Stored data
----------------

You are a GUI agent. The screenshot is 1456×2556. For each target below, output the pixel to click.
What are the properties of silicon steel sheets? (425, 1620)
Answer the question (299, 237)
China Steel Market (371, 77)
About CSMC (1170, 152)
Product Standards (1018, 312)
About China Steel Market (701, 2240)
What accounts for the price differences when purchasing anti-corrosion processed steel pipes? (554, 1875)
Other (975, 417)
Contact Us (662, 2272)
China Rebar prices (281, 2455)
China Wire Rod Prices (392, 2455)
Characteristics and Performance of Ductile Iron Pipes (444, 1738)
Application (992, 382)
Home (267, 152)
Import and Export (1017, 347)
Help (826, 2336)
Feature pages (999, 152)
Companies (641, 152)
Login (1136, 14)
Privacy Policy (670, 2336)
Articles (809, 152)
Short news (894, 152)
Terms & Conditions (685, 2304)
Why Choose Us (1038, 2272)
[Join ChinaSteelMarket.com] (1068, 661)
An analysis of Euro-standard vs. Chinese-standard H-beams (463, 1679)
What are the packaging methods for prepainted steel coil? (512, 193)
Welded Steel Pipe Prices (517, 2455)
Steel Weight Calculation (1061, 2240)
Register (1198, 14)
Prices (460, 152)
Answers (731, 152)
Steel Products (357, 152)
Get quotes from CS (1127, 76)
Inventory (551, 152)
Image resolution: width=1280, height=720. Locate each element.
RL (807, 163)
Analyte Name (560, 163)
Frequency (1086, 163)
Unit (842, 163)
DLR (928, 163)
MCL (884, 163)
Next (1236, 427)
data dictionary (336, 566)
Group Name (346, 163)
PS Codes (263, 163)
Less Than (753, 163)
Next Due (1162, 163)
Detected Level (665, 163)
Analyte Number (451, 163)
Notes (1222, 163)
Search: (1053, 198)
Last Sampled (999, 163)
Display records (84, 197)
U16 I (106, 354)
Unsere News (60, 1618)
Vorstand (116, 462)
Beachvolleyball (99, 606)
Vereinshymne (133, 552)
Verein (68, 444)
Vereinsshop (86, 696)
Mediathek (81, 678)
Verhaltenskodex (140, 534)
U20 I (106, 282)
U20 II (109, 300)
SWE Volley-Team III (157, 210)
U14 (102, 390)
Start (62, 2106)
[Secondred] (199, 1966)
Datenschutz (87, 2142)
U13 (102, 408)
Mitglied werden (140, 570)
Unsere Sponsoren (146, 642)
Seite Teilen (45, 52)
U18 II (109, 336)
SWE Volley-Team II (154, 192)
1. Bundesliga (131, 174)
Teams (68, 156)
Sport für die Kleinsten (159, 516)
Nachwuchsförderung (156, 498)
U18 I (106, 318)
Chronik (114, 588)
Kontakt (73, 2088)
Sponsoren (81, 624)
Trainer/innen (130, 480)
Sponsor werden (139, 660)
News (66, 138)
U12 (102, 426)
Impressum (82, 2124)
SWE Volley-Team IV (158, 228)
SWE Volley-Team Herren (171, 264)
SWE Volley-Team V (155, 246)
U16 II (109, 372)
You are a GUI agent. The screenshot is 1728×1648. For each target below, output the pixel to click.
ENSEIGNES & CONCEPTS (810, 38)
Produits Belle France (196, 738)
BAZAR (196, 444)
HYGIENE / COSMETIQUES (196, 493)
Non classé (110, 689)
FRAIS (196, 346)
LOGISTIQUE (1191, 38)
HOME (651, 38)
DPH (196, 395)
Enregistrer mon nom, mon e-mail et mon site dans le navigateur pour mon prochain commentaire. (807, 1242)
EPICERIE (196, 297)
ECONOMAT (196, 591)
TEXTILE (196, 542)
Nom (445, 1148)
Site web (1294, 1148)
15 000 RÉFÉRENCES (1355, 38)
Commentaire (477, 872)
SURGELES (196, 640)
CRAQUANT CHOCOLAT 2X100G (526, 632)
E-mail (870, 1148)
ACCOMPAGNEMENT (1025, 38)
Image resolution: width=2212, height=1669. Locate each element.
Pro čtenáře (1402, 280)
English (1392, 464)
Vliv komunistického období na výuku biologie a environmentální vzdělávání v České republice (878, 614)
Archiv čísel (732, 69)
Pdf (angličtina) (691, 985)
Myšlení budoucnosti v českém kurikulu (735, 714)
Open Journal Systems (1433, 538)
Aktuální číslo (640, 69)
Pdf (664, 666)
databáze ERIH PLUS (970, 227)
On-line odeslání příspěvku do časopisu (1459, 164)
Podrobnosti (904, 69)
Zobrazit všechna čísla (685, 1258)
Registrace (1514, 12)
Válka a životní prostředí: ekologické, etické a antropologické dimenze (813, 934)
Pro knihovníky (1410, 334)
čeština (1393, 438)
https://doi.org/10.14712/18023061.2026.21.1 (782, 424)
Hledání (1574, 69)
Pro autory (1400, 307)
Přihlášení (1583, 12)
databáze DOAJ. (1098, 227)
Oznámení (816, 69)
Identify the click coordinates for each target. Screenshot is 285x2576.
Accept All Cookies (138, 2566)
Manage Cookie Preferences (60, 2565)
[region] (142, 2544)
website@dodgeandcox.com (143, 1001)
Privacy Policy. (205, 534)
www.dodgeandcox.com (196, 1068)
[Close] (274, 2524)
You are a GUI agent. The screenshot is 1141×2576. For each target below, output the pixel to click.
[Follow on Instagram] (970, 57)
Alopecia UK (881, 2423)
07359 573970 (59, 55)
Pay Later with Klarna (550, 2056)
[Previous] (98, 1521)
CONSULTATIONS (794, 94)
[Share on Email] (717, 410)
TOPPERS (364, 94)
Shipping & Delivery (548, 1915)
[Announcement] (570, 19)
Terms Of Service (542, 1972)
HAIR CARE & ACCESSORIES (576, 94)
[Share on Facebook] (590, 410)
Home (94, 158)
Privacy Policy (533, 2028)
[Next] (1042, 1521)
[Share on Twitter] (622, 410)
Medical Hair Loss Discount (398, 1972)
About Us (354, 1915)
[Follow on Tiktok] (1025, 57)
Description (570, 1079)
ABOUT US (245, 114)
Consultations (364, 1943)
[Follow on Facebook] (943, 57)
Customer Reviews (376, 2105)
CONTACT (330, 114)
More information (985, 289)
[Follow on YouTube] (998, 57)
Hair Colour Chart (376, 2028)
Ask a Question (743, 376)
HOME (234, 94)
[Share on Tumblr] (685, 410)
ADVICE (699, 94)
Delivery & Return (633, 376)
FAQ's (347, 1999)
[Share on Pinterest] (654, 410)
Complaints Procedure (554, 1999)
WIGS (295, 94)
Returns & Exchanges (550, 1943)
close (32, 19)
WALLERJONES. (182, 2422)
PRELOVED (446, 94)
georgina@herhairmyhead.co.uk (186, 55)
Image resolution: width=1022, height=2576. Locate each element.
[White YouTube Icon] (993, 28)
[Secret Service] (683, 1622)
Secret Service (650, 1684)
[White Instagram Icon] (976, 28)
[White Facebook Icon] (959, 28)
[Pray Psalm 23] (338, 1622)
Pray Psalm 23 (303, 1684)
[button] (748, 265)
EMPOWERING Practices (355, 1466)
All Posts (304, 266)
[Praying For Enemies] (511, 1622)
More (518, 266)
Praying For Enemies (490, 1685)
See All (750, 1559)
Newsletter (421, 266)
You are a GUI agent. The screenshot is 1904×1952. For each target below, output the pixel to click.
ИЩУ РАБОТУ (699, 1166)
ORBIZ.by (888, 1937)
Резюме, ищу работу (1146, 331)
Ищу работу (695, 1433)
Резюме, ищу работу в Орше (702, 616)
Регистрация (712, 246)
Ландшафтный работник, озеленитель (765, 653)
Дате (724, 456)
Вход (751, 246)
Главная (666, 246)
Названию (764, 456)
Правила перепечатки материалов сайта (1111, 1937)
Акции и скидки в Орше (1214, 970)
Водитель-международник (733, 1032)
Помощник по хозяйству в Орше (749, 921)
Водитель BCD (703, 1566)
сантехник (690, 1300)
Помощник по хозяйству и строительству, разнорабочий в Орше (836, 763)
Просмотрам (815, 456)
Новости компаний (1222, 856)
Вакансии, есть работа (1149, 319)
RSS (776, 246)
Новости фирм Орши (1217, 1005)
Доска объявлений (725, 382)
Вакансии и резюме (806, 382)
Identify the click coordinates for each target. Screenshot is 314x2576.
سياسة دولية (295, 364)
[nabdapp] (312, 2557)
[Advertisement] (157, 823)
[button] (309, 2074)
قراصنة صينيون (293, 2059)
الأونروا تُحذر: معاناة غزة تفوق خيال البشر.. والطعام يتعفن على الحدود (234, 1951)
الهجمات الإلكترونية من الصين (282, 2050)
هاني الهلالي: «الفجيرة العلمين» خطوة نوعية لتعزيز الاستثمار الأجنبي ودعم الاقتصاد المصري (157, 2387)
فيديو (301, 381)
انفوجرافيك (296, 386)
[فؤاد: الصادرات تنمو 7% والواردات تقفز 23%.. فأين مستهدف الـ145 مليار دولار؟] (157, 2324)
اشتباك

----------------

What the exercise asks -> Collect the lines of the data that carry the word "width".

Completed task ->
Image resolution: width=1280, height=720. Locate each element.
Image resolution: width=2212, height=1669. Locate each element.
Image resolution: width=1022, height=2576. Locate each element.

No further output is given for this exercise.